Background
HIV-infected persons in lower income countries may experience high rates of antiretroviral therapy (ART) change, particularly due to toxicity or other non-failure reasons. Few reports address patient outcomes after these modifications.
Methods
HIV-infected adults from 7 Caribbean, Central and South America network (CCASAnet) clinical cohorts who modified > or = 1 drug from first ART regimen (ART-1) for any reason thereby starting a second regimen (ART-2) were included.
Results
5,565 ART-naïve HAART initiators started ART-2 after a median of 9.8 months on ART-1; 39% changed to ART-2 due to toxicity and 11% due to failure.

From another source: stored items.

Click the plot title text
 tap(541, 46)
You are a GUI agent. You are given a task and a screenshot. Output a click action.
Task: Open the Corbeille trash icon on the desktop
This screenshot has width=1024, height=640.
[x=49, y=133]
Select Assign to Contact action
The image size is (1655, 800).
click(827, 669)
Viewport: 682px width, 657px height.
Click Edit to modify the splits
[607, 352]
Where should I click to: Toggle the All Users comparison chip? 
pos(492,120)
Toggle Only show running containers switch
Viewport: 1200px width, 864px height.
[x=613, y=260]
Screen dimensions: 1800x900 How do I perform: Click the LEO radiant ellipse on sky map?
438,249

Median follow-up after starting ART-2 was 2.9 years; 45% subsequently modified ART-2. Cumulative incidences of death at 1, 3, and 5 years after starting ART-2 were 5.1%, 8.4% and 10.5%, respectively. In adjusted analyses, death was associated with older age, clinical AIDS, lower CD4 at ART-2 start, earlier calendar year, and starting ART-2 because of toxicity (adjusted hazard ratio[aHR]=1.5 vs. failure, 95% confidence interval[CI]=1.0–2.1). Cumulative incidences of VF after 1, 3, and 5 years were 9%, 19%, and 25%. In adjusted analyses, VF was associated with younger age, earlier calendar year, lower CD4 at start of ART-2, and starting ART-2 because of failure (aHR=2.1 vs. toxicity, 95% CI=1.5–2.8).
Conclusions
Among patients modifying first ART regimen, risks of subsequent modifications, mortality, and virologic failure were high. Access to improved antiretrovirals in the region is needed to improve initial treatment success.